**Dataset entries**

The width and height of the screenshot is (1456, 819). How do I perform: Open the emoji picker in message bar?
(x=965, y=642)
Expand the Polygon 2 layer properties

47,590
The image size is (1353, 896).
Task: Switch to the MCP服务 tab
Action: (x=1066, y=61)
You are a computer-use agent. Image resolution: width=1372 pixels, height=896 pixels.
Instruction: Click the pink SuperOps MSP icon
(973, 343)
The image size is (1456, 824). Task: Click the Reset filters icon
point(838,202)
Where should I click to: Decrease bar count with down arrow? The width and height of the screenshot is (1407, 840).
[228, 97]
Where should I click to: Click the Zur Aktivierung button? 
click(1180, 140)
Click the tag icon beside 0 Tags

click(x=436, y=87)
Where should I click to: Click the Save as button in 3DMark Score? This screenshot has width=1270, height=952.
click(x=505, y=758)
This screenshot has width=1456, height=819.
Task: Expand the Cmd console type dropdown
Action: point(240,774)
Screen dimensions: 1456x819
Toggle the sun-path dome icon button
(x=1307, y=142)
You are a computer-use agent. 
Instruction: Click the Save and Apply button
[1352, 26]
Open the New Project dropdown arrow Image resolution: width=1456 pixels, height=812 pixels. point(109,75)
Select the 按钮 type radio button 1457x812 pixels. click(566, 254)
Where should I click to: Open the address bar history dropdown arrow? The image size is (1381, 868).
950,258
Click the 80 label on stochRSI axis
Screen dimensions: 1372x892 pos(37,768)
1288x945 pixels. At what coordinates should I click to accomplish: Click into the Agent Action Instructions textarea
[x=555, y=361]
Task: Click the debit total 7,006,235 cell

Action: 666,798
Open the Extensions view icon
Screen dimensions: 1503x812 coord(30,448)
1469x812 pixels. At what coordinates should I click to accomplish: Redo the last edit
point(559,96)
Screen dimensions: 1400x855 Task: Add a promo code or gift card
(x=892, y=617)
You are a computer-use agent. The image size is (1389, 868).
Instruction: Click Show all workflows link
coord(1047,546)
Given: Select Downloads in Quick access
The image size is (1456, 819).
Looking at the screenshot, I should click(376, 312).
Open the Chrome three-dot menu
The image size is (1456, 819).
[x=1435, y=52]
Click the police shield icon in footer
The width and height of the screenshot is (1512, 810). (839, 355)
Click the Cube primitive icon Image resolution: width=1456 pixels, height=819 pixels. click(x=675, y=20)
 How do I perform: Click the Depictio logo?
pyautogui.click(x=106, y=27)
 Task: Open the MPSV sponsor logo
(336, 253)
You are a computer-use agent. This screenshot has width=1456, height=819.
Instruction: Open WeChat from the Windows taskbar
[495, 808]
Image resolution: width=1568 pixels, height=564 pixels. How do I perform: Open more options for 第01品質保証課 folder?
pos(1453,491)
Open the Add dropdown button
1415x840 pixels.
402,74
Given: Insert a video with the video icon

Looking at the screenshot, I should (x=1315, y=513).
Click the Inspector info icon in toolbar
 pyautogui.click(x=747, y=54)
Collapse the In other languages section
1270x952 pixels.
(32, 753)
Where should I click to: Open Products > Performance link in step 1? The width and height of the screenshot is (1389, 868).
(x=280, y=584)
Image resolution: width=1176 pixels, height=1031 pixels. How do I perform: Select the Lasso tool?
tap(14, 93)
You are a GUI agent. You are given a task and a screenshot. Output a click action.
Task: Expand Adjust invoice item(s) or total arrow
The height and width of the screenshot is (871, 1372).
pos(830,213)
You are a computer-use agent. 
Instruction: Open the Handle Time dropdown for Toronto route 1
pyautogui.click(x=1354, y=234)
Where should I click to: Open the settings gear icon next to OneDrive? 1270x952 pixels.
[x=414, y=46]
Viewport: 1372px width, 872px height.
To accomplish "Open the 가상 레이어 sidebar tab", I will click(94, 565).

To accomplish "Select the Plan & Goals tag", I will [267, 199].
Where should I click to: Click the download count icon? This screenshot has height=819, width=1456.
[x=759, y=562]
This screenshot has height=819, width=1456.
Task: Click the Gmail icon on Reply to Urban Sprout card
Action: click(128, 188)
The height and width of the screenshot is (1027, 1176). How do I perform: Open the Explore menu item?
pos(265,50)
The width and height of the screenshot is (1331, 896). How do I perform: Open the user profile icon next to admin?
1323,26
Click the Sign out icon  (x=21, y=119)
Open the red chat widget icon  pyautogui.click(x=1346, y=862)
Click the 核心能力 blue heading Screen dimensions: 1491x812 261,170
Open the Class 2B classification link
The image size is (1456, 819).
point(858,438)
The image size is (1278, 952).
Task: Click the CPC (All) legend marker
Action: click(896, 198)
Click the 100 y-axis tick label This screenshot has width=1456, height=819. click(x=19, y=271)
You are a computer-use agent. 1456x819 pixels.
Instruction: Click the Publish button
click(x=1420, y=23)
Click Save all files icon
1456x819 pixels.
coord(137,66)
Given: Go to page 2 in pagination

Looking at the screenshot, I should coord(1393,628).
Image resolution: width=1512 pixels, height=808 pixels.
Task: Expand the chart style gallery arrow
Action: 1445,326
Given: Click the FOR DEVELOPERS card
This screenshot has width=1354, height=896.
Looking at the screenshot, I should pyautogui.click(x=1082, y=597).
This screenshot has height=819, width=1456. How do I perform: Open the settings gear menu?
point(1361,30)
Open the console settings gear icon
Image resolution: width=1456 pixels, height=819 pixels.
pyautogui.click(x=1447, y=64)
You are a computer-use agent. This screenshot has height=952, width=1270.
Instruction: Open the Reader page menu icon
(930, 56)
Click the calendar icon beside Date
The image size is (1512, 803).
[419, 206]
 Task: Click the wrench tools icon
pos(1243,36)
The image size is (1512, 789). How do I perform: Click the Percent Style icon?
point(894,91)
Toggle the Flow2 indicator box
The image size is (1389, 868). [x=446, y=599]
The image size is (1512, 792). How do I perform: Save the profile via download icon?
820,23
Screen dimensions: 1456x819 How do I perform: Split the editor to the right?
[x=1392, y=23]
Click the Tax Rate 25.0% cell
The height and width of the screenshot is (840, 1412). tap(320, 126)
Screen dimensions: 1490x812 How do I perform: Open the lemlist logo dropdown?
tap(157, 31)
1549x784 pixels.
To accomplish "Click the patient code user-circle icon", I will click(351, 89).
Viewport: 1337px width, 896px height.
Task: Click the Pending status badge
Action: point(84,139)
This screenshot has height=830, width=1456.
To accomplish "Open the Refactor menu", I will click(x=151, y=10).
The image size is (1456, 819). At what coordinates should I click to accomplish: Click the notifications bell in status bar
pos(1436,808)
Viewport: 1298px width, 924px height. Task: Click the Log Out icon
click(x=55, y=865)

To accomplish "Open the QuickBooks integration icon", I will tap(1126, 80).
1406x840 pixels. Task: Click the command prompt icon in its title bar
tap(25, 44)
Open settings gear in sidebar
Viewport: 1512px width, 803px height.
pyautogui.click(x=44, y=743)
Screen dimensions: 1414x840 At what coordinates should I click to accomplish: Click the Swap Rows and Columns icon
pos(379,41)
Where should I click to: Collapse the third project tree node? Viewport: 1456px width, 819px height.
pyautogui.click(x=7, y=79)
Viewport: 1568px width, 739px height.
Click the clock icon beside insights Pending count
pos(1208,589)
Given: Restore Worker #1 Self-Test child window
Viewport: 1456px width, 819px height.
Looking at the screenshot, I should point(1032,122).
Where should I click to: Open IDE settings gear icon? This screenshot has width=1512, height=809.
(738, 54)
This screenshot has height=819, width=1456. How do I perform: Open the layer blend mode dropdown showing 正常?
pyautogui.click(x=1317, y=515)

**Task to complete**
Whenever the word "computer" shows up in a line of the entries, list that line.

**Response**
You are a computer-use agent. Image resolution: width=1372 pixels, height=896 pixels.
You are a computer-use agent. 
You are a computer-use agent. The image size is (1389, 868).
You are a computer-use agent. This screenshot has width=1456, height=819.
You are a computer-use agent. 
You are a computer-use agent. 1456x819 pixels.
You are a computer-use agent. This screenshot has height=952, width=1270.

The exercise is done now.